U.S. gas stockpiles in the week ended March 23 rose by 57 billion cubic feet, the largest gain for the month since 2007, yesterday’s Energy Department report showed. Supplies were 59 percent above the five-year average for the week, the biggest gap since April 2006.
Winter in the lower 48 states was the fourth-warmest on record, with an average temperature of 36.8 degrees Fahrenheit (2.7 Celsius), the National Climatic Data Center said March 7.
U.S. gas output increased by 0.8 percent in January to 83.17 billion cubic feet a day from the previous month, the Energy Department said in its monthly EIA-914 report yesterday. The gains were led by production in the Marcellus shale formation in the Northeast.

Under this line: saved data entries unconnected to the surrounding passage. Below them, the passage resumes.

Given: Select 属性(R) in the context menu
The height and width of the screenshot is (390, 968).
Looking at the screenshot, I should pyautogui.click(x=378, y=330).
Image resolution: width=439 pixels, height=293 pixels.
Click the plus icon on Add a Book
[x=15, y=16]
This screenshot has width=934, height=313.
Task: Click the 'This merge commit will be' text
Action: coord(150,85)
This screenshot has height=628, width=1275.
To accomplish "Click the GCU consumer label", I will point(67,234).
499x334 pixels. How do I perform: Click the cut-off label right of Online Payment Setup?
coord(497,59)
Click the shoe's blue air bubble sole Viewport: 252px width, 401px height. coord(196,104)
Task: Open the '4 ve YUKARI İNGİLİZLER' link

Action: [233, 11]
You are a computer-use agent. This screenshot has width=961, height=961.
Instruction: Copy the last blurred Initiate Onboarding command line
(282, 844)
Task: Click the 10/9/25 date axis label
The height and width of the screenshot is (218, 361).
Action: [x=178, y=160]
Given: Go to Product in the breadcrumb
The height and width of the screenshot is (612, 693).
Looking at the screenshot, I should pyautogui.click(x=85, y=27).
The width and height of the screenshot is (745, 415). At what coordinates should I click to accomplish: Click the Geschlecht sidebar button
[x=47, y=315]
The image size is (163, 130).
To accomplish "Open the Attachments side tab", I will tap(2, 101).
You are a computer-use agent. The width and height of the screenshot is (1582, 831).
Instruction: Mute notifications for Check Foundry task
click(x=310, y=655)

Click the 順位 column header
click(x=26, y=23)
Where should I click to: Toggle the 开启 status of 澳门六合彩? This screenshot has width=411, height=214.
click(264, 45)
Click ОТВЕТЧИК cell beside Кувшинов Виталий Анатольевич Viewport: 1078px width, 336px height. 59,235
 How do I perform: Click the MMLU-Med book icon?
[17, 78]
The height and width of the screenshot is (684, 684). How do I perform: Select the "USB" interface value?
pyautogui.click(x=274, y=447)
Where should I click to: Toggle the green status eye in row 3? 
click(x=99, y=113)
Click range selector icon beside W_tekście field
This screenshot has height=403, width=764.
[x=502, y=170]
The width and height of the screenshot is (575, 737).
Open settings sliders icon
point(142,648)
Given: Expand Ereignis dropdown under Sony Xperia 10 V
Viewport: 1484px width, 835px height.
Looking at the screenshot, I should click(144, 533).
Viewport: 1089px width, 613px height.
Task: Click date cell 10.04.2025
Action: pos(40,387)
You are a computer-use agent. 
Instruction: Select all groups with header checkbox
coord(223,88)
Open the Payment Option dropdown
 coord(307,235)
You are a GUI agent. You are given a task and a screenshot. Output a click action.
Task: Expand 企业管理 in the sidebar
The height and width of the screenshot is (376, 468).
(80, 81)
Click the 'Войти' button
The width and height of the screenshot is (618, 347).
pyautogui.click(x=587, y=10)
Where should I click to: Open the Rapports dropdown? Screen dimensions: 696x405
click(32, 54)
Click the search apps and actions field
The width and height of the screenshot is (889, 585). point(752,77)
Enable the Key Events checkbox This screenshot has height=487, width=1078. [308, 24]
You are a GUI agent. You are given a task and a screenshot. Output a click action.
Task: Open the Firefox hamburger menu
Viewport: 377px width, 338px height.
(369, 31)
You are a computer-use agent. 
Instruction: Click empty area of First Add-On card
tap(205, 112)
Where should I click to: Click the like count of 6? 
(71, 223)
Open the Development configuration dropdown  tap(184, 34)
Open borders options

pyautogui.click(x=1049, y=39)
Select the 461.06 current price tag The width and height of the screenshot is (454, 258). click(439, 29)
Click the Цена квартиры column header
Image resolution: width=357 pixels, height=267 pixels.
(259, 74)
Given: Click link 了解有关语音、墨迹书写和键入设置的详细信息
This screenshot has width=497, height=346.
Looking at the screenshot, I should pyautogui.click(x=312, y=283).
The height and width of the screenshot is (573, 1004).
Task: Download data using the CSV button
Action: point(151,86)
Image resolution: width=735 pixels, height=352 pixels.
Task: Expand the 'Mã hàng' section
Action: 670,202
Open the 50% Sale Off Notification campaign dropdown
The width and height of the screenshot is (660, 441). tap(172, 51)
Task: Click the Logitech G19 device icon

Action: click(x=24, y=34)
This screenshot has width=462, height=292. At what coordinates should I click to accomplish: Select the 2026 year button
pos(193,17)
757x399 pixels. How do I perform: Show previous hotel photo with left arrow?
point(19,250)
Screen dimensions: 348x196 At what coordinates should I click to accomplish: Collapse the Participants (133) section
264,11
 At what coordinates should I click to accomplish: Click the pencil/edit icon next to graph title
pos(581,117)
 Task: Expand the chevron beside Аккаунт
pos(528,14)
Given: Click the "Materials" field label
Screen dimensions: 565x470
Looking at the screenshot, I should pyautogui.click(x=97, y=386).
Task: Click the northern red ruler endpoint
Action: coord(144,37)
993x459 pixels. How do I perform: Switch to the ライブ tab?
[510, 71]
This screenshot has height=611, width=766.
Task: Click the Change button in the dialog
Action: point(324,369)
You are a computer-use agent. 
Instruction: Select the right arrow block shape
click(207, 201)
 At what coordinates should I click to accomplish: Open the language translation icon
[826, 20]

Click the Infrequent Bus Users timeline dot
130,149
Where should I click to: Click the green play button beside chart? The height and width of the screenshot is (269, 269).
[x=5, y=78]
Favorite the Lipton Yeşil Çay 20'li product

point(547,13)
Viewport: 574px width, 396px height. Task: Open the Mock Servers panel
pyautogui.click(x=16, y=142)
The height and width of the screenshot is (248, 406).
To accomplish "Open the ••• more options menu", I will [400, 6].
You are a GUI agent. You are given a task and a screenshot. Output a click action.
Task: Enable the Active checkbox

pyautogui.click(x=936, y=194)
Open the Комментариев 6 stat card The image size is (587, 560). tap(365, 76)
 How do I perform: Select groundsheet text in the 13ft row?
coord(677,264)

Output in the lower 48 states climbed to 72.85 billion cubic feet a day from a revised 72.49 billion. The report covers gas gross withdrawals, which include gas that’s flared and used for repressuring.
The number of rigs drilling for gas rose by six this week to 658 after dropping last week to the lowest level since May 2002, a Baker Hughes Inc. report today showed. It was the first gain in 12 weeks.
Gas consumption typically declines to a yearly low during the months after the winter heating season ends and before hot weather drives up demand for the fuel from power plants to run air conditioners.
“There’s nothing out there that points to any increase in demand and the supply situation doesn’t change,” said Brad Florer, a trader at Kottke Associates LLC in Louisville, Kentucky. “You are going to need a hot summer and you are going need some significant change in production.”
Demand for heat in the U.S. was 17 percent below normal during the winter season through March 24 and will be 27 percent below normal for the week ending April 6, according to Weather Derivatives in Belton, Missouri.
Temperatures across most of the U.S. will be normal or above normal through April 8, according to MDA EarthSat Weather in Gaithersburg, Maryland. About 51 percent of U.S. households use gas for heating, according to the Energy Department.
Heading Toward $2
The low in St. Louis on April 6 may be 50 degrees Fahrenheit (10 Celsius), 9 above normal, and temperatures may be 2 above normal in New York City at 44 degrees, according to AccuWeather Inc. in State College, Pennsylvania.
Gas futures are probably heading toward $2, according to Chris Kostas, senior power and gas analyst for Energy Security Analysis Inc. in Andover, Massachusetts.
“The continued collapse of prices this week below well-established support at $2.23 per MMBtu is troubling from a technical standpoint,” Kostas said in an e-mail. There is “psychological” support at $2, though a meaningful rally may take time to develop given the drop to 10-year lows this week, he said.
Gas futures volume in electronic trading on the Nymex was 292,707 as of 3:48 p.m., compared with the three-month average of 398,000. Volume was 352,263 yesterday. Open interest was 1.24 million contracts, compared with the three-month average of 1.19 million.
The exchange has a one-business-day delay in reporting open interest and full volume data.